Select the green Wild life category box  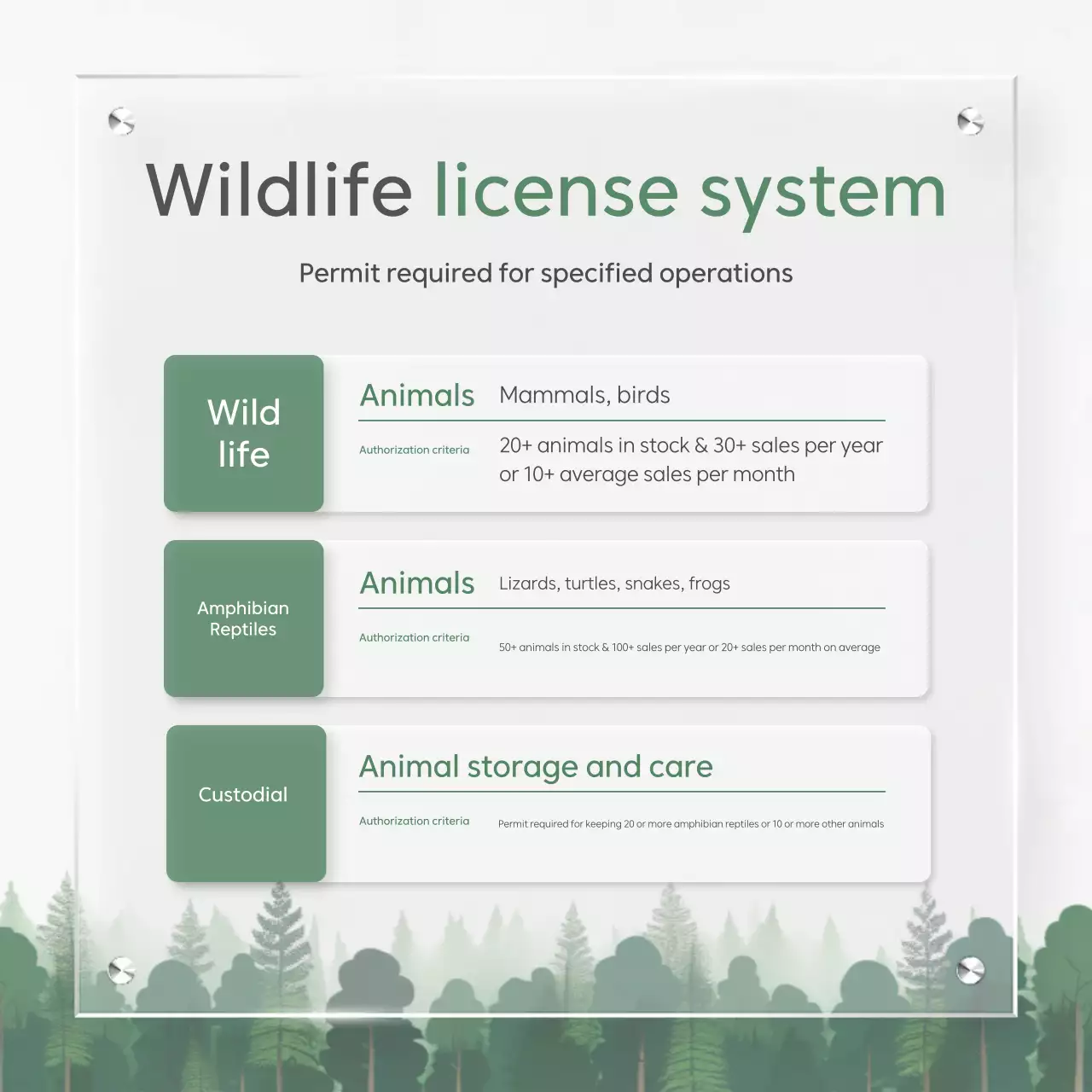pos(244,433)
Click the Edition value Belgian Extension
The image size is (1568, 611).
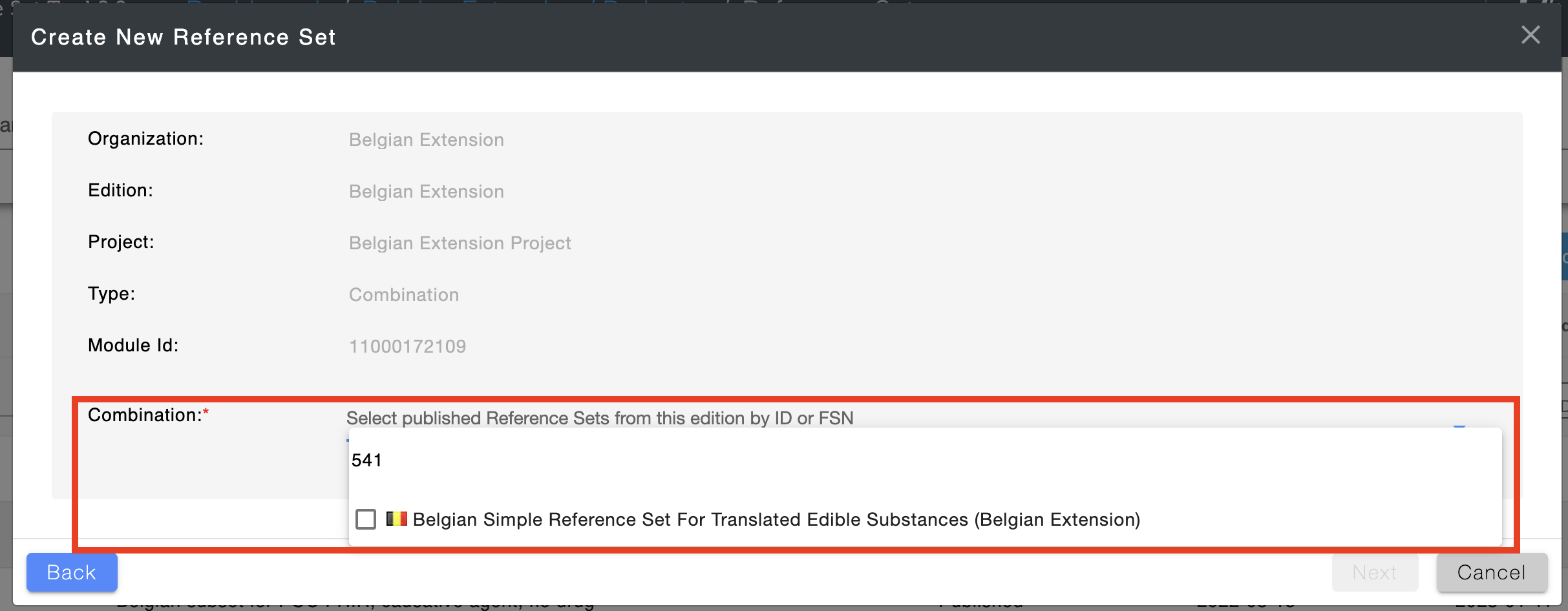coord(427,191)
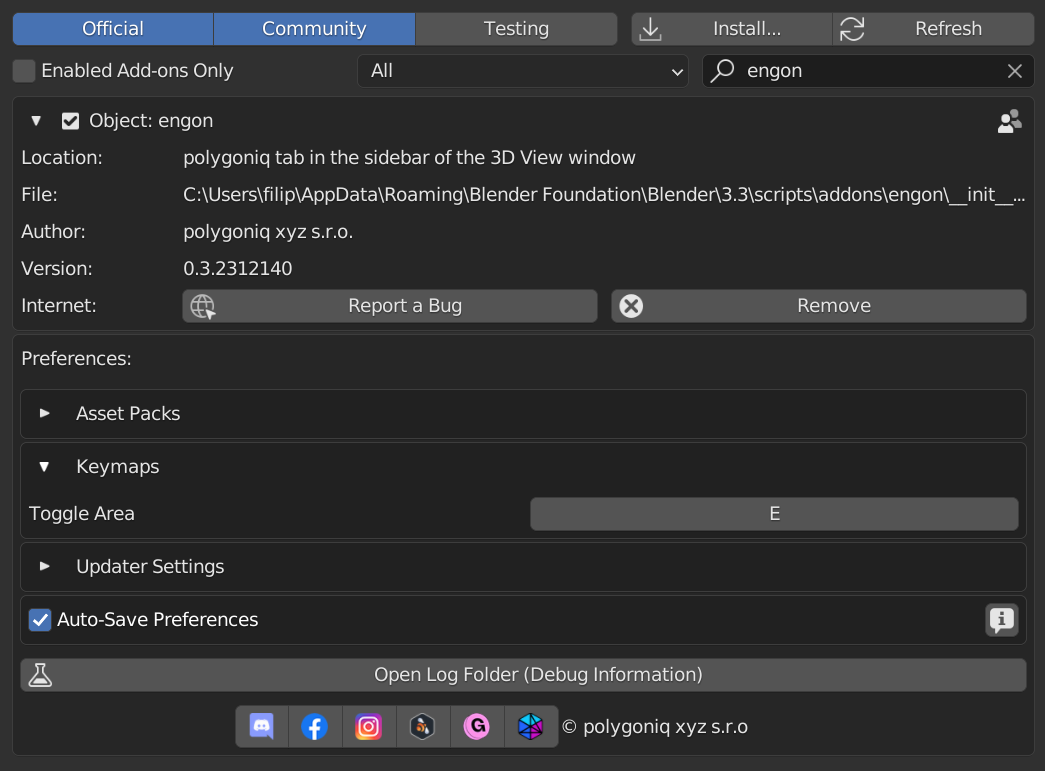1045x771 pixels.
Task: Select the Testing tab
Action: coord(515,28)
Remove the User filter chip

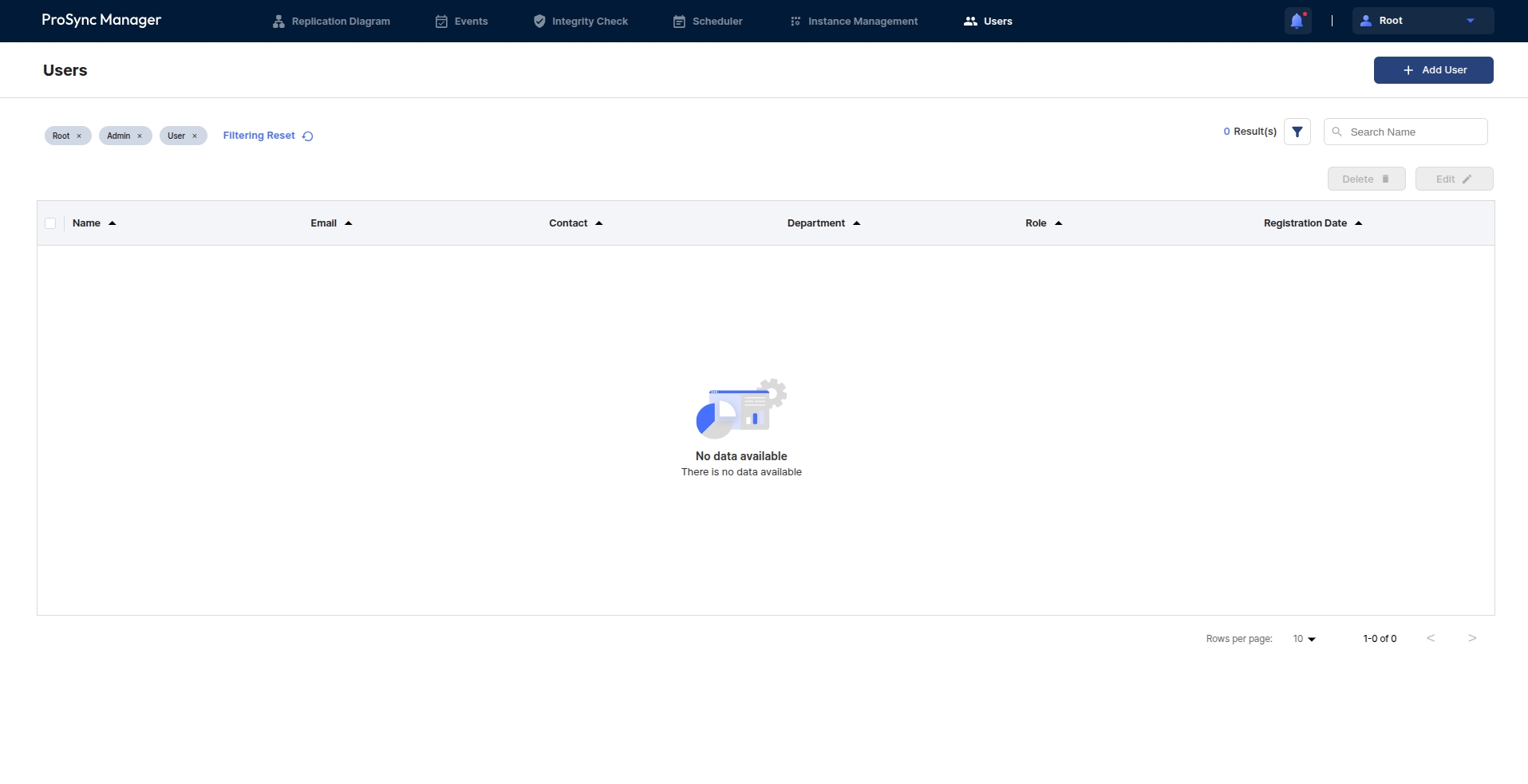[195, 136]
=======
→ **Problem to work on**
I would like you to retype exactly the lines running from the one containing "Click the Edition value Belgian Extension" to the last line of the entries, both included, leaving all pictures out.

→ **Answer space**
Click the Edition value Belgian Extension
The image size is (1568, 611).
coord(427,191)
1045x771 pixels.
Task: Select the Testing tab
Action: coord(515,28)
Remove the User filter chip

[195, 136]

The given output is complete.